SHORT EXERCISE >>
Copy out the entries word for word, starting at the line containing "Given: Select return January 11 fare 287.90" and running through the end of the entries, with both ends included. Leave the pictures out of your answer.
>> START DATASET ENTRIES
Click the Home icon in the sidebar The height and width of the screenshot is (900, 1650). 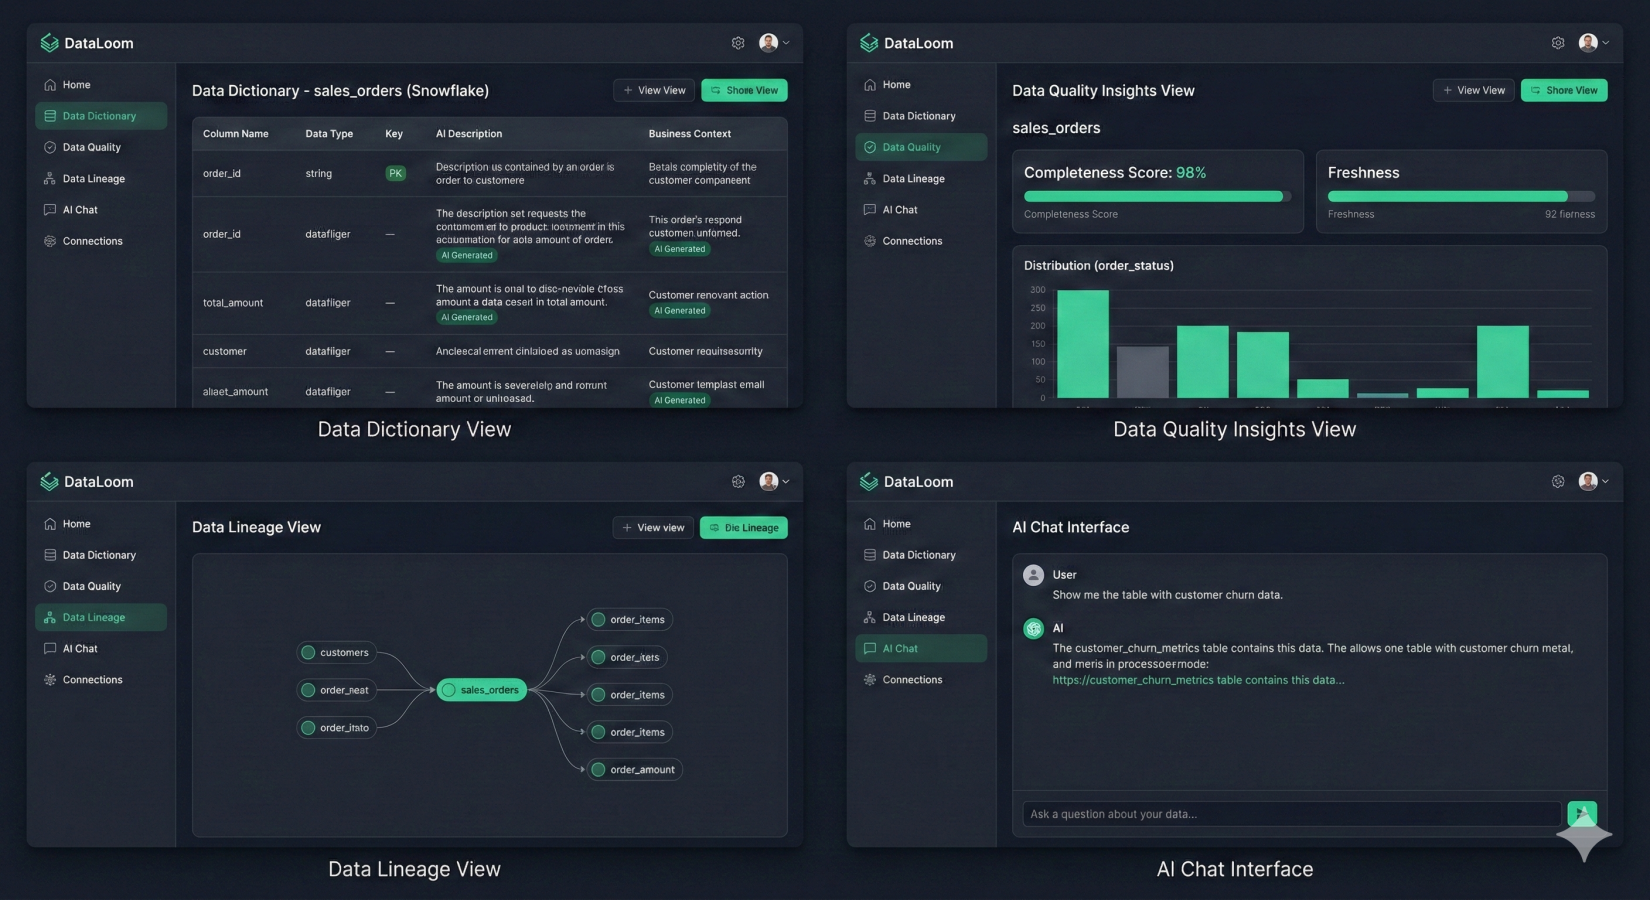tap(48, 84)
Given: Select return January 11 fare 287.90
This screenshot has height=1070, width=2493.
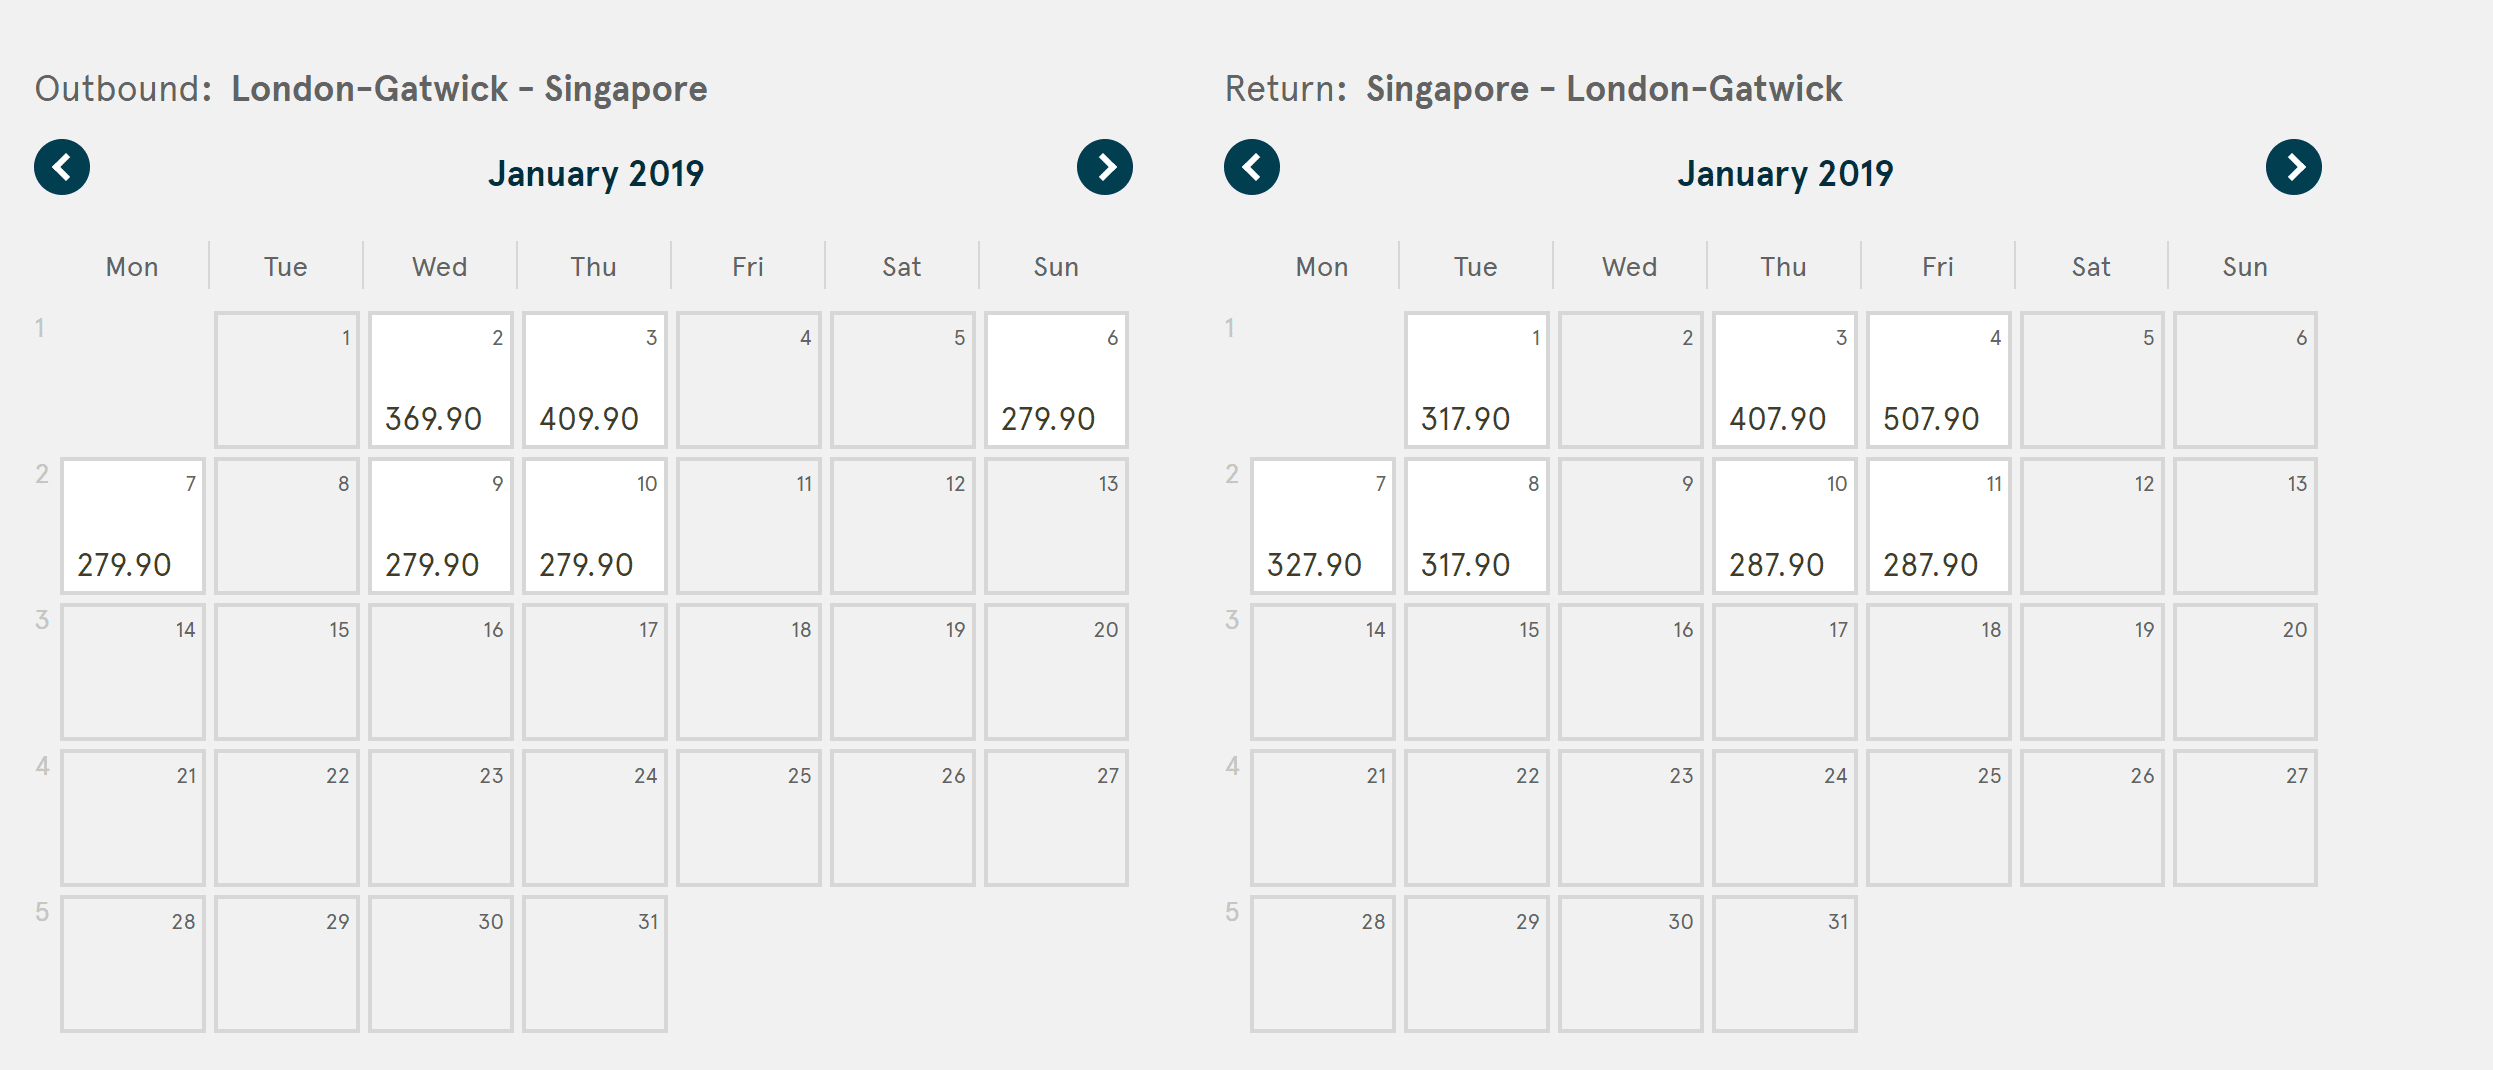Looking at the screenshot, I should pyautogui.click(x=1938, y=527).
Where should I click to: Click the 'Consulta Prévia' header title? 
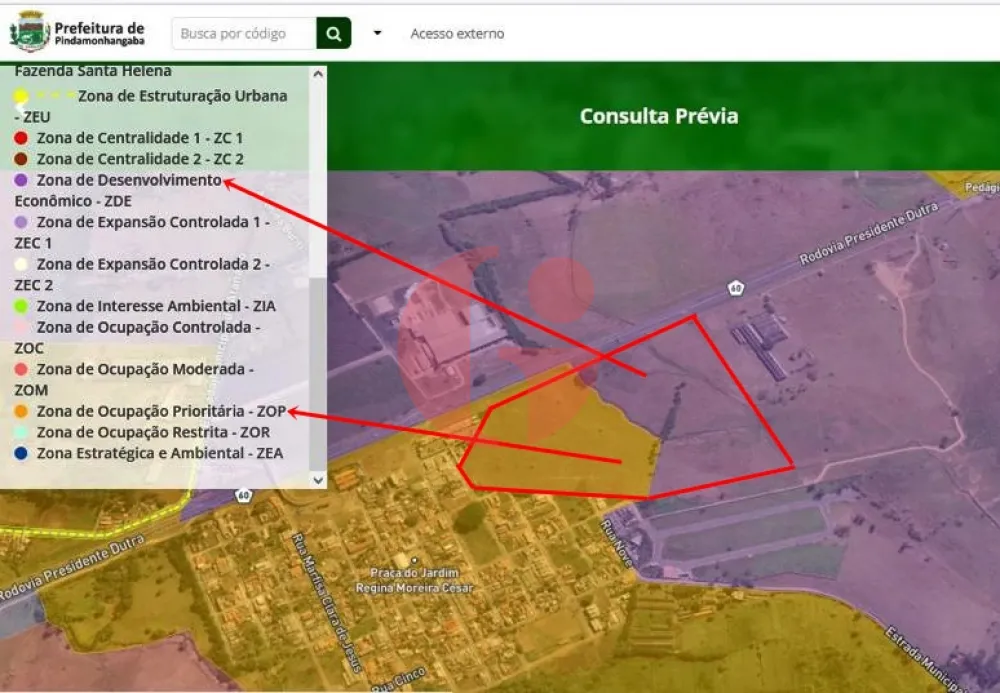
>> END DATASET ENTRIES
COMPLETED TASK >>
Given: Select return January 11 fare 287.90
This screenshot has height=1070, width=2493.
Looking at the screenshot, I should pyautogui.click(x=1938, y=527).
Where should I click to: Click the 'Consulta Prévia' header title? 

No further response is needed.